▶ Source passage
BEGIN

At 2 hours and 40 minutes long, Lucia is a monumental waste of time. Three women, all conveniently but pointlessly named Lucia, live through three eras in Cuban history – 1895, 1932 and the 1960s. I can’t really explain the importance of these times without external research, as I was bored after 10 minutes and spent the next 150 intermittently looking at my watch and hoping for the film to end, as other than some interestingly lit scenes, nothing coherent really happens in any of the segments.
I Am Cuba: Choose life 3/10
Memories of Underdevelopment: Choose life 2/10
Lucia: Choose life 2/10

Platoon

Charlie Sheen is Chris Taylor who, after dropping out of college because he wasn’t learning anything, volunteers to fight in the Vietnam war, amongst recruits including Keith David, Forest Whittaker, Tony Todd, Kevin Dillon and a young Johnny Depp. The platoon is split, with half drawn to Willem Dafoe’s free-thinking, laidback stoner Sergeant Elias, with the rest, including brown-nosing Sergeant O’Neill (John C. McGinley), prefer the ethos of scarred Staff Sergeant Barnes (Tom Berenger), who counts success by how high the bodies are piled, rather than whether peace has been achieved.
There’s an interesting film buried in here somewhere, but it either follows Sheen’s naive, error-realising private or the conflicts between the two sergeants and their unrespected, inexperienced Lieutenant (Desperate Housewives’ Mark Moses). Some gripping moments stand out – a night ambush, and the colour slowly fading back in after a white-out napalm drop – but the rest is underwhelming and littered with trite or cheesy dialogue and 5-cent philosophising: “We did not fight the enemy, we fought ourselves, and the enemy was within us.”
Choose life 6/10

The Diving Bell and the Butterfly

42-year old Jean-Dominique Bauby (Mathieu Amalric) lives a life of wealth and excess, flitting between his three young children, a successful career as editor of Elle magazine and the bevy of beauties ready to satisfy his every need. But one day, on a drive with his eldest son, Jean-Do suffers a stroke and becomes a victim of ‘Locked-In Syndrome’, an extremely rare condition leaving him fully conscious but completely paralysed, except for blinking his left eyelid.

END

▶ Instructions
#1 Translate this sentence from the film reviews into Spanish: "Three women, all conveniently but pointlessly named Lucia, live through three eras in Cuban history – 1895, 1932 and the 1960s."
#2 Carry the film reviews forward, beginning right after the final sentence of the passage on The Diving Bell and the Butterfly.

(Pixel coordinate grounding data)
BEGIN

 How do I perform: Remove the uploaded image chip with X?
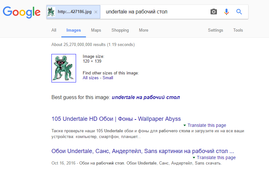point(96,12)
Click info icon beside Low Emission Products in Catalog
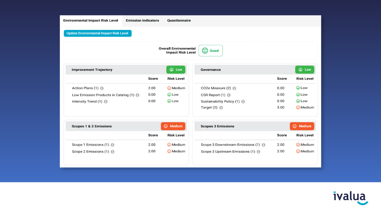Screen dimensions: 381x214 137,95
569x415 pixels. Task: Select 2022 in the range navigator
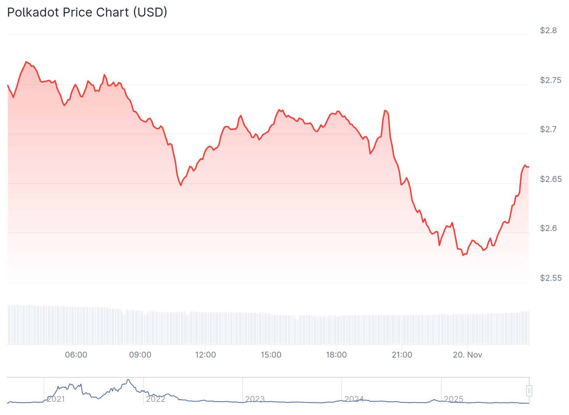pos(155,399)
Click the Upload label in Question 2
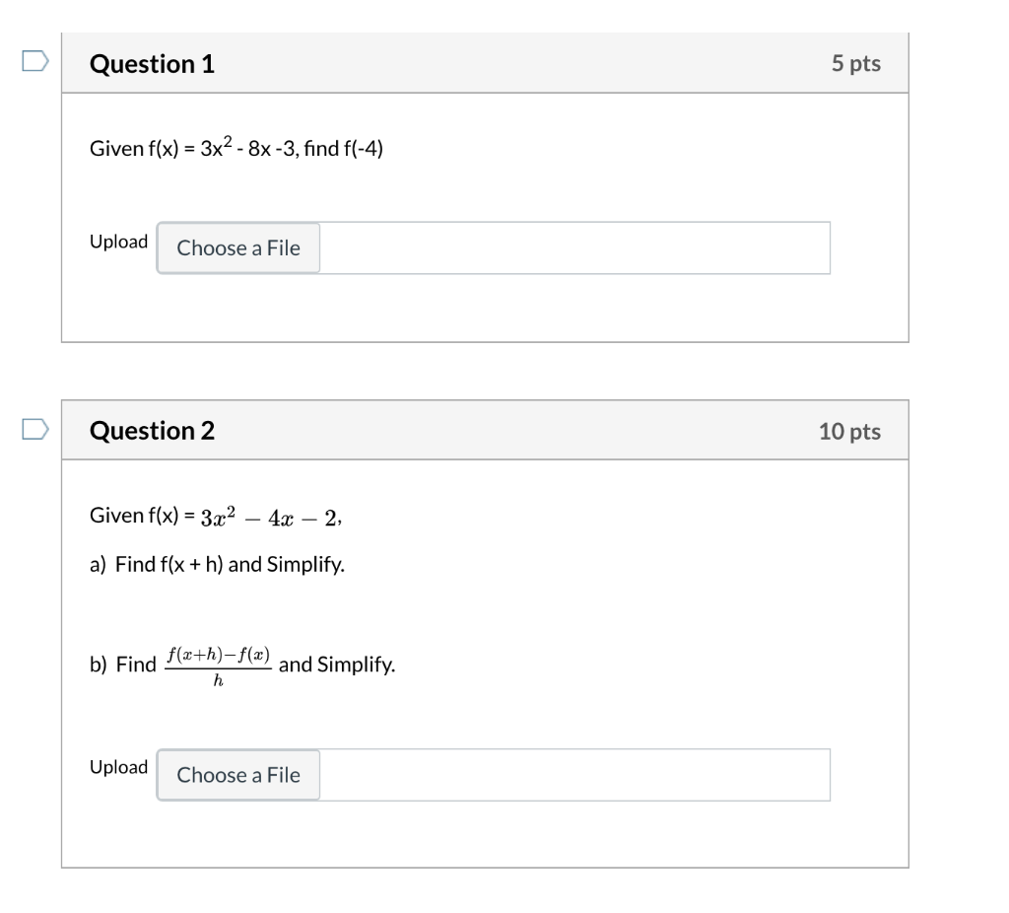The width and height of the screenshot is (1009, 913). click(x=118, y=767)
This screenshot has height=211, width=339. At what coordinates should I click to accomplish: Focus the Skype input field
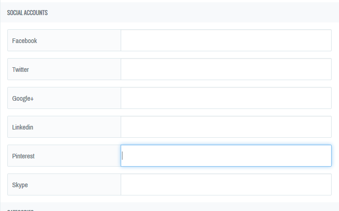pyautogui.click(x=226, y=185)
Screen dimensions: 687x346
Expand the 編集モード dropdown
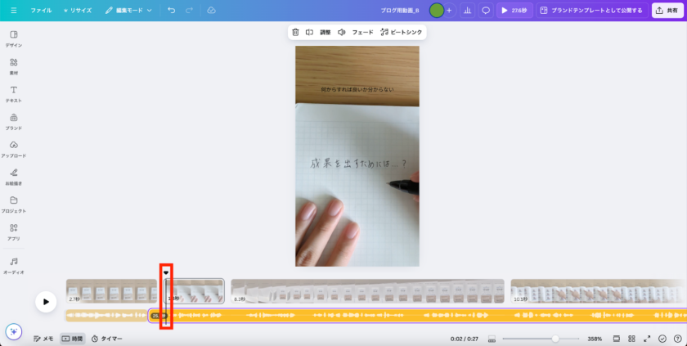(x=128, y=10)
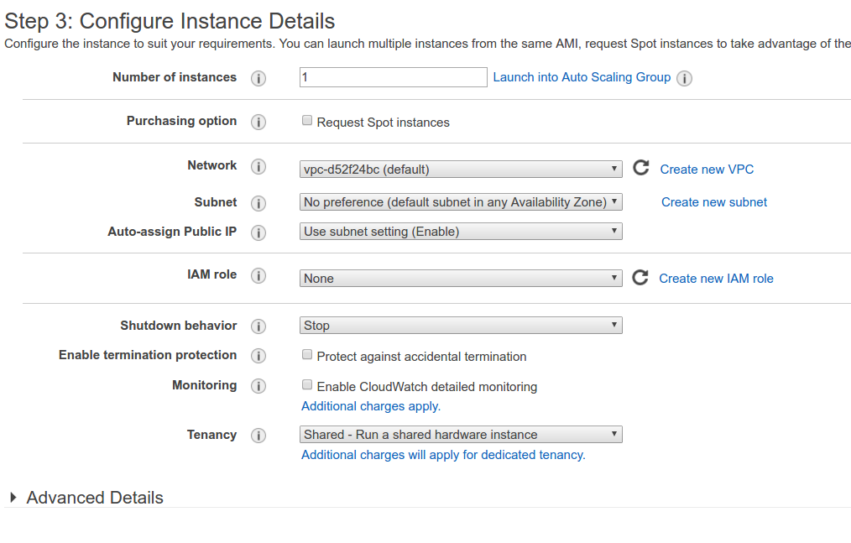
Task: Enable Request Spot instances checkbox
Action: [307, 121]
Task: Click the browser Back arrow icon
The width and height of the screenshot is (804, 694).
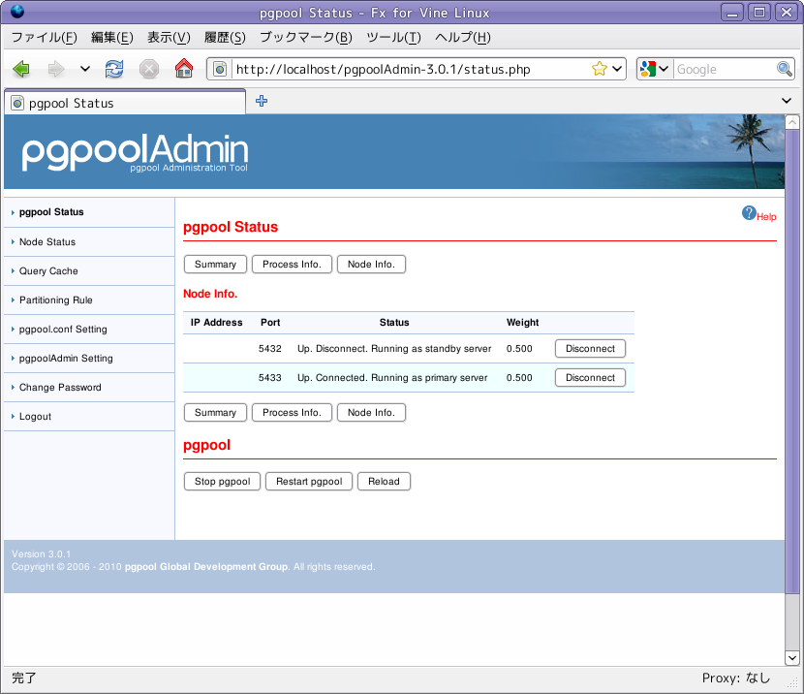Action: click(21, 69)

END

▶ Results for the exercise
#1 Tres mujeres, todas llamadas Lucia de forma conveniente pero sin sentido, viven tres épocas de la historia cubana: 1895, 1932 y la década de 1960.

#2
Beginning with the blurry, distorted hospital room swimming into focus, much of the film is shot from Bauby’s perspective, including the harrowing experience of having his right eyelid sewn up, seen from the inside. Amalric’s narration is wonderful, encapsulating the frustration of a man used to extreme independence, who now cannot wash, communicate or even move without another’s assistance, and praise must also be given to the supporting cast of implausibly attractive therapists and assistants tasked with acting to a camera for a lot of the film, and Max Von Sydow as Bauby’s elderly, apartment-bound father.
A story of triumph over intense adversary that does well not to dwell on the depressing, director Julian Schnabel amazingly mines humourous streaks – the agony of an immovable fly on the nose – whilst also celebrating the wonders of perseverance, memory and imagination.
Choose film 8/10

All About My Mother

Single mother Manuela (Cecilia Roth) lives with her only son Esteban as she works as organ transplant co-ordinator at the hospital. Her son believes his father is dead, but when a tragedy occurs, Manuela heads from Madrid to Barcelona in search of the boy’s father, where she ends up caring for a new brood, made up of Penelope Cruz’s demure nun, Antonia San Juan’s seasoned prostitute and Marisa Paredes’ legendary gay stage actress. The performances are all exquisite from a mostly female cast, and the plot is suitably diverse enough to remain unpredictable throughout, from the events to the tone of the picture, and a vibrant colour scheme adds to the sensual feel.